Lack of resources, philosophical issues remain barriers to HIV screening in the ED
While more EDs are implementing HIV screening programs, significant barriers remain, emphasizes Michael Lyons, MD, an assistant professor of emergency medicine at the University of Cincinnati in Cincinnati, OH. For example, Lyons points out that one persistent roadblock is that some emergency physicians don't feel as though public health or prevention should be a primary focus in the ED.
"There is a philosophical issue in the emergency medicine community about this," says Lyons. "It is not that emergency physicians don't understand that HIV testing is important, but it is one thing among many that is important, and in their daily jobs where they are already overburdened taking care of emergent illness and injury, it is an open question how much attention they are going to choose to give to issues that they see as someone else's role."
The biggest barrier, however, is generally lack of resources, says Lyons. "Emergency departments are already overcrowded, they are already overwhelmed, they're already unable to meet their basic mission, so anything new is going to be perceived as an unfunded mandate, particularly if there is not a clear way to pay for it," he says.
While some public and private payers will reimburse for HIV testing, such coverage is not always assured or clearly spelled out. "A lot of EDs have a bundled charge so that for whatever the service is, whether it is a sprained ankle or something else, there is a fixed reimbursement that is negotiated with the insurance company," explains Bernard Branson, MD, a medical epidemiologist at the Division of HIV/AIDS Prevention at the Centers for Disease Control in Atlanta. However, he points out that many hospital systems and payers have only just begun to negotiate the addition of HIV screening into the reimbursement rate for the bundled service.

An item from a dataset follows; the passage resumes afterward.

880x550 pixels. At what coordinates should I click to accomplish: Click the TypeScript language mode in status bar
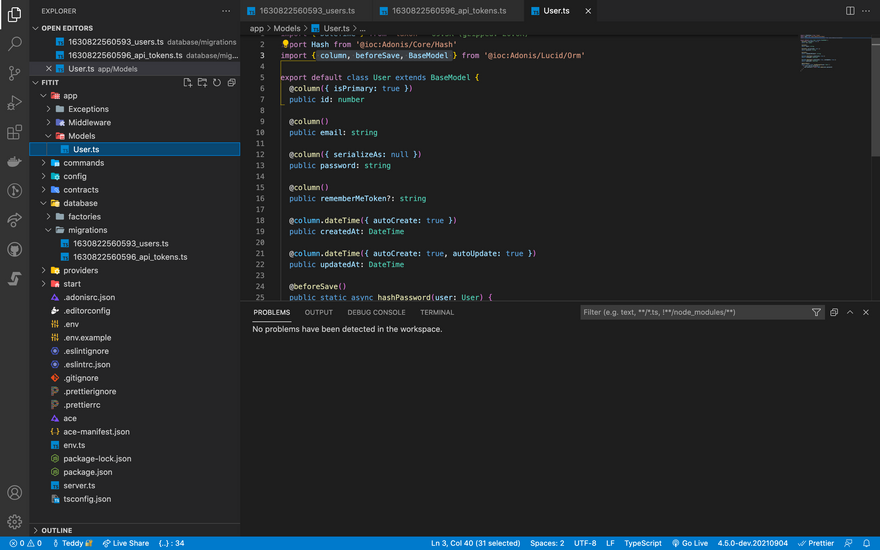[x=643, y=543]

Further, while Medicare pays for HIV screening for high-risk persons, Medicaid policies on this issue differ from state to state. "In New York, Medicaid actually incentivizes HIV screening in the ED by providing extra reimbursements, but other states don't necessarily pay for HIV screening explicitly, although in many ED situations for high-risk people, it is indicated and covered for diagnostic reasons," says Branson.
The problems with reimbursement are likely to remain a stumbling block for HIV screening in many EDs. However, Lyons believes that health systems have yet to fully acknowledge the degree to which being proactive on this issue could ultimately save money in the long run. "We know that HIV testing is cost-effective in a general sense to society," he says. "We don't have as good an understanding of how much an individual hospital could save itself by implementing HIV testing, but it is clear that at least in many centers there would be some savings there."